# What the task requires
As an exercise, copy out the entries exactly as written.

# Record extracts
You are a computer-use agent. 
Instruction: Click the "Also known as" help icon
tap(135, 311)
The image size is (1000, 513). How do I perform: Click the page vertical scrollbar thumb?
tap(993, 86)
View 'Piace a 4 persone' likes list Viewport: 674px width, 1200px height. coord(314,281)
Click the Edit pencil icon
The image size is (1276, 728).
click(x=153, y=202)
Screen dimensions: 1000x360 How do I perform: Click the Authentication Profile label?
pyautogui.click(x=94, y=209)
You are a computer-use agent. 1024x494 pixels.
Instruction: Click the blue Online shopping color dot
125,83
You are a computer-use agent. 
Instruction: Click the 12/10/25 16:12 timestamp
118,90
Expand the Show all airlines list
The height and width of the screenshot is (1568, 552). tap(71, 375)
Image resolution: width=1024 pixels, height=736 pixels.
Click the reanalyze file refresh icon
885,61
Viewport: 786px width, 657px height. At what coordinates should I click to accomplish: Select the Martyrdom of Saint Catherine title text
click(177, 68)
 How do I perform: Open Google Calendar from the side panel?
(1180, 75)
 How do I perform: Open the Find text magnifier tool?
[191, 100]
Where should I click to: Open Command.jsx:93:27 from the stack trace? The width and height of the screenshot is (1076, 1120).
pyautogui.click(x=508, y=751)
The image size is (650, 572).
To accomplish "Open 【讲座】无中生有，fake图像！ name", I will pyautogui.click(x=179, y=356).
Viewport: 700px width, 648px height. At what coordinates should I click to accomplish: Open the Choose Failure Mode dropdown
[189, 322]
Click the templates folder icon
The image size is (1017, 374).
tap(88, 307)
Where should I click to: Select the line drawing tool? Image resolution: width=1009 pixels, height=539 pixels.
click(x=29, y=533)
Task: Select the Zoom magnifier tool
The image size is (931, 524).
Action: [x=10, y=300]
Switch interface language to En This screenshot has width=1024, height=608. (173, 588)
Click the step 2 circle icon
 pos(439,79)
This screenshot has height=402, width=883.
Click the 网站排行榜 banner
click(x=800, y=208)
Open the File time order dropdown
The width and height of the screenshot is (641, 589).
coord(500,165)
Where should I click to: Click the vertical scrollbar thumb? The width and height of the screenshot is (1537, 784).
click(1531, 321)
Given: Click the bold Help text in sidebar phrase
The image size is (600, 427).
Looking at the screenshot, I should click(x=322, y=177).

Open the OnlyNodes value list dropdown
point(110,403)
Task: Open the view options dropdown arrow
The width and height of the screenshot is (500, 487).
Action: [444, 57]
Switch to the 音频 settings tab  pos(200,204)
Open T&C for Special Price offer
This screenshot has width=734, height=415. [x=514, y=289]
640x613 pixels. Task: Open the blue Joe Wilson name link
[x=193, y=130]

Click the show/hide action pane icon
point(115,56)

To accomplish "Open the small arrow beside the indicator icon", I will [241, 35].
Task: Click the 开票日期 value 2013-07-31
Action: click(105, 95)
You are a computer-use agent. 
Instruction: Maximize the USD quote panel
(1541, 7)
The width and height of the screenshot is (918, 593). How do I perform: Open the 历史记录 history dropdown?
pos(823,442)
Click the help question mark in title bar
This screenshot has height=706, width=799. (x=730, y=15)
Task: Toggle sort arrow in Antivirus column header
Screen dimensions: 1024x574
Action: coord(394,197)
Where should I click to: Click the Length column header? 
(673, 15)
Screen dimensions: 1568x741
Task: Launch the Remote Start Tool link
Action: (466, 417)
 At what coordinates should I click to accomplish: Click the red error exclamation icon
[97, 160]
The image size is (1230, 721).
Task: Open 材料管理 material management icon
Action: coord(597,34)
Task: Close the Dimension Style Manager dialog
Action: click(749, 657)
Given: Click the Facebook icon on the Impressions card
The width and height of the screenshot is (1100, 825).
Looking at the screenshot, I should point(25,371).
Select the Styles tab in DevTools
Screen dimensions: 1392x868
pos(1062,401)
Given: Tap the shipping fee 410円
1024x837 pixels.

# Result for this exercise
You are a computer-use agent. 
Instruction: Click the "Also known as" help icon
tap(135, 311)
The image size is (1000, 513). How do I perform: Click the page vertical scrollbar thumb?
tap(993, 86)
View 'Piace a 4 persone' likes list Viewport: 674px width, 1200px height. coord(314,281)
Click the Edit pencil icon
The image size is (1276, 728).
click(x=153, y=202)
Screen dimensions: 1000x360 How do I perform: Click the Authentication Profile label?
pyautogui.click(x=94, y=209)
You are a computer-use agent. 1024x494 pixels.
Instruction: Click the blue Online shopping color dot
125,83
You are a computer-use agent. 
Instruction: Click the 12/10/25 16:12 timestamp
118,90
Expand the Show all airlines list
The height and width of the screenshot is (1568, 552). tap(71, 375)
Image resolution: width=1024 pixels, height=736 pixels.
Click the reanalyze file refresh icon
885,61
Viewport: 786px width, 657px height. At what coordinates should I click to accomplish: Select the Martyrdom of Saint Catherine title text
click(177, 68)
 How do I perform: Open Google Calendar from the side panel?
(1180, 75)
 How do I perform: Open the Find text magnifier tool?
[191, 100]
Where should I click to: Open Command.jsx:93:27 from the stack trace? The width and height of the screenshot is (1076, 1120).
pyautogui.click(x=508, y=751)
The image size is (650, 572).
To accomplish "Open 【讲座】无中生有，fake图像！ name", I will pyautogui.click(x=179, y=356).
Viewport: 700px width, 648px height. At what coordinates should I click to accomplish: Open the Choose Failure Mode dropdown
[189, 322]
Click the templates folder icon
The image size is (1017, 374).
tap(88, 307)
Where should I click to: Select the line drawing tool? Image resolution: width=1009 pixels, height=539 pixels.
click(x=29, y=533)
Task: Select the Zoom magnifier tool
The image size is (931, 524).
Action: [x=10, y=300]
Switch interface language to En This screenshot has width=1024, height=608. (173, 588)
Click the step 2 circle icon
 pos(439,79)
This screenshot has height=402, width=883.
Click the 网站排行榜 banner
click(x=800, y=208)
Open the File time order dropdown
The width and height of the screenshot is (641, 589).
coord(500,165)
Where should I click to: Click the vertical scrollbar thumb? The width and height of the screenshot is (1537, 784).
click(1531, 321)
Given: Click the bold Help text in sidebar phrase
The image size is (600, 427).
Looking at the screenshot, I should click(x=322, y=177).

Open the OnlyNodes value list dropdown
point(110,403)
Task: Open the view options dropdown arrow
The width and height of the screenshot is (500, 487).
Action: [444, 57]
Switch to the 音频 settings tab  pos(200,204)
Open T&C for Special Price offer
This screenshot has width=734, height=415. [x=514, y=289]
640x613 pixels. Task: Open the blue Joe Wilson name link
[x=193, y=130]

Click the show/hide action pane icon
point(115,56)

To accomplish "Open the small arrow beside the indicator icon", I will [241, 35].
Task: Click the 开票日期 value 2013-07-31
Action: click(105, 95)
You are a computer-use agent. 
Instruction: Maximize the USD quote panel
(1541, 7)
The width and height of the screenshot is (918, 593). How do I perform: Open the 历史记录 history dropdown?
pos(823,442)
Click the help question mark in title bar
This screenshot has height=706, width=799. (x=730, y=15)
Task: Toggle sort arrow in Antivirus column header
Screen dimensions: 1024x574
Action: coord(394,197)
Where should I click to: Click the Length column header? 
(673, 15)
Screen dimensions: 1568x741
Task: Launch the Remote Start Tool link
Action: (466, 417)
 At what coordinates should I click to accomplish: Click the red error exclamation icon
[97, 160]
The image size is (1230, 721).
Task: Open 材料管理 material management icon
Action: coord(597,34)
Task: Close the Dimension Style Manager dialog
Action: click(749, 657)
Given: Click the Facebook icon on the Impressions card
The width and height of the screenshot is (1100, 825).
Looking at the screenshot, I should point(25,371).
Select the Styles tab in DevTools
Screen dimensions: 1392x868
pos(1062,401)
Given: Tap the shipping fee 410円
1024x837 pixels.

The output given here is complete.